■ **Requirement**: Print the whole listing, character for character.
[Opening Input section]
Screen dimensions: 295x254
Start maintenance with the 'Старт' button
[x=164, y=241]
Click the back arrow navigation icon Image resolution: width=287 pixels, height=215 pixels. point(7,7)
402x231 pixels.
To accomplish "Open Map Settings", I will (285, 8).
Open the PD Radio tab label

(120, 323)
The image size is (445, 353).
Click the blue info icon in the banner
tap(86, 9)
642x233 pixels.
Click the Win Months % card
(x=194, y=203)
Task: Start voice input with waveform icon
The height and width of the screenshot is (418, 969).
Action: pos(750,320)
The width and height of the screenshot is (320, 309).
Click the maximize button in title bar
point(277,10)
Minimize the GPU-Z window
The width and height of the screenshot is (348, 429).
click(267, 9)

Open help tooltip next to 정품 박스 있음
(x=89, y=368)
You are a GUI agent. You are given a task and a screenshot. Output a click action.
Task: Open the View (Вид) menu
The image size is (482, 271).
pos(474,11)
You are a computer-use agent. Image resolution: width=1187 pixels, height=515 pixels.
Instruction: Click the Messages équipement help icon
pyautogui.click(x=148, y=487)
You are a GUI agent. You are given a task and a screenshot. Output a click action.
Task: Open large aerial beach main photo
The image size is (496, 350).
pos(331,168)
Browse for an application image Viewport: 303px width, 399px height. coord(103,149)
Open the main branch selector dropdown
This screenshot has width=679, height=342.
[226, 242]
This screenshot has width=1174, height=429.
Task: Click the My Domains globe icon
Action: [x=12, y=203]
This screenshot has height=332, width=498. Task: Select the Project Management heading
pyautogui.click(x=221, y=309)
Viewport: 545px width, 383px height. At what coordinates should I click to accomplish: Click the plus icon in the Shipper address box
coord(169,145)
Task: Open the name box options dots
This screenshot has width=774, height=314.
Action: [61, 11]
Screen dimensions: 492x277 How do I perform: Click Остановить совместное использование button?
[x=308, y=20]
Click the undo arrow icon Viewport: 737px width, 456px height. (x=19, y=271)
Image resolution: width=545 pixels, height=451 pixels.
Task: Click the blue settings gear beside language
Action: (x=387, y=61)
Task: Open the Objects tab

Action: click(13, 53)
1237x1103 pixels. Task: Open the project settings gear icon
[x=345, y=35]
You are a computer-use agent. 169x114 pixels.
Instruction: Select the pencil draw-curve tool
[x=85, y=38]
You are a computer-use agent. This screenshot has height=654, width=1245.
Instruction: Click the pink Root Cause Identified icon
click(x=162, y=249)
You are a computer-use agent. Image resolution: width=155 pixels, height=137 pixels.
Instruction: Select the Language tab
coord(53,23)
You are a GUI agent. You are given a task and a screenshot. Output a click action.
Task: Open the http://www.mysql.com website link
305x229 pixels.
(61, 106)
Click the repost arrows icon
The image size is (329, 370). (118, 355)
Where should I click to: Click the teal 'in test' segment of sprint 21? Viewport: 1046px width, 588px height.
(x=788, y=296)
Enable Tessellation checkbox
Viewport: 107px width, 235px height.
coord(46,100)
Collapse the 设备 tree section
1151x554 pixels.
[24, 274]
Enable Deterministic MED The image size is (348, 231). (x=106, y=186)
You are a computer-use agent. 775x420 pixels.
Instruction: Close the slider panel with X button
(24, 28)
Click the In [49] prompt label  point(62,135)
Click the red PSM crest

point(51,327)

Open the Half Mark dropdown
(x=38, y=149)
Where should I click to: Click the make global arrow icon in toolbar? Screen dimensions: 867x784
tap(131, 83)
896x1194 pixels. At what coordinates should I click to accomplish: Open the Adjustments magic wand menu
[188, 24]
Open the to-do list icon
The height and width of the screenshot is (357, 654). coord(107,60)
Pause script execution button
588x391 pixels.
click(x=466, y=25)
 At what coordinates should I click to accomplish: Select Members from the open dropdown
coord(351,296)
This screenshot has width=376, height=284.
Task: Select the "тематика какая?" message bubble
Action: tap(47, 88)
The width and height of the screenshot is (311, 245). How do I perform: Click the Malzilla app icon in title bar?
[Closing Input section]
■ **Answer to the problem**:
Screen dimensions: 295x254
Start maintenance with the 'Старт' button
[x=164, y=241]
Click the back arrow navigation icon Image resolution: width=287 pixels, height=215 pixels. point(7,7)
402x231 pixels.
To accomplish "Open Map Settings", I will (285, 8).
Open the PD Radio tab label

(120, 323)
The image size is (445, 353).
Click the blue info icon in the banner
tap(86, 9)
642x233 pixels.
Click the Win Months % card
(x=194, y=203)
Task: Start voice input with waveform icon
The height and width of the screenshot is (418, 969).
Action: pos(750,320)
The width and height of the screenshot is (320, 309).
Click the maximize button in title bar
point(277,10)
Minimize the GPU-Z window
The width and height of the screenshot is (348, 429).
click(267, 9)

Open help tooltip next to 정품 박스 있음
(x=89, y=368)
You are a GUI agent. You are given a task and a screenshot. Output a click action.
Task: Open the View (Вид) menu
The image size is (482, 271).
pos(474,11)
You are a computer-use agent. Image resolution: width=1187 pixels, height=515 pixels.
Instruction: Click the Messages équipement help icon
pyautogui.click(x=148, y=487)
You are a GUI agent. You are given a task and a screenshot. Output a click action.
Task: Open large aerial beach main photo
The image size is (496, 350).
pos(331,168)
Browse for an application image Viewport: 303px width, 399px height. coord(103,149)
Open the main branch selector dropdown
This screenshot has width=679, height=342.
[226, 242]
This screenshot has width=1174, height=429.
Task: Click the My Domains globe icon
Action: [x=12, y=203]
This screenshot has height=332, width=498. Task: Select the Project Management heading
pyautogui.click(x=221, y=309)
Viewport: 545px width, 383px height. At what coordinates should I click to accomplish: Click the plus icon in the Shipper address box
coord(169,145)
Task: Open the name box options dots
This screenshot has width=774, height=314.
Action: [61, 11]
Screen dimensions: 492x277 How do I perform: Click Остановить совместное использование button?
[x=308, y=20]
Click the undo arrow icon Viewport: 737px width, 456px height. (x=19, y=271)
Image resolution: width=545 pixels, height=451 pixels.
Task: Click the blue settings gear beside language
Action: (x=387, y=61)
Task: Open the Objects tab

Action: click(13, 53)
1237x1103 pixels. Task: Open the project settings gear icon
[x=345, y=35]
You are a computer-use agent. 169x114 pixels.
Instruction: Select the pencil draw-curve tool
[x=85, y=38]
You are a computer-use agent. This screenshot has height=654, width=1245.
Instruction: Click the pink Root Cause Identified icon
click(x=162, y=249)
You are a computer-use agent. Image resolution: width=155 pixels, height=137 pixels.
Instruction: Select the Language tab
coord(53,23)
You are a GUI agent. You are given a task and a screenshot. Output a click action.
Task: Open the http://www.mysql.com website link
305x229 pixels.
(61, 106)
Click the repost arrows icon
The image size is (329, 370). (118, 355)
Where should I click to: Click the teal 'in test' segment of sprint 21? Viewport: 1046px width, 588px height.
(x=788, y=296)
Enable Tessellation checkbox
Viewport: 107px width, 235px height.
coord(46,100)
Collapse the 设备 tree section
1151x554 pixels.
[24, 274]
Enable Deterministic MED The image size is (348, 231). (x=106, y=186)
You are a computer-use agent. 775x420 pixels.
Instruction: Close the slider panel with X button
(24, 28)
Click the In [49] prompt label  point(62,135)
Click the red PSM crest

point(51,327)

Open the Half Mark dropdown
(x=38, y=149)
Where should I click to: Click the make global arrow icon in toolbar? Screen dimensions: 867x784
tap(131, 83)
896x1194 pixels. At what coordinates should I click to accomplish: Open the Adjustments magic wand menu
[188, 24]
Open the to-do list icon
The height and width of the screenshot is (357, 654). coord(107,60)
Pause script execution button
588x391 pixels.
click(x=466, y=25)
 At what coordinates should I click to accomplish: Select Members from the open dropdown
coord(351,296)
This screenshot has width=376, height=284.
Task: Select the "тематика какая?" message bubble
Action: tap(47, 88)
The width and height of the screenshot is (311, 245). How do I perform: Click the Malzilla app icon in title bar?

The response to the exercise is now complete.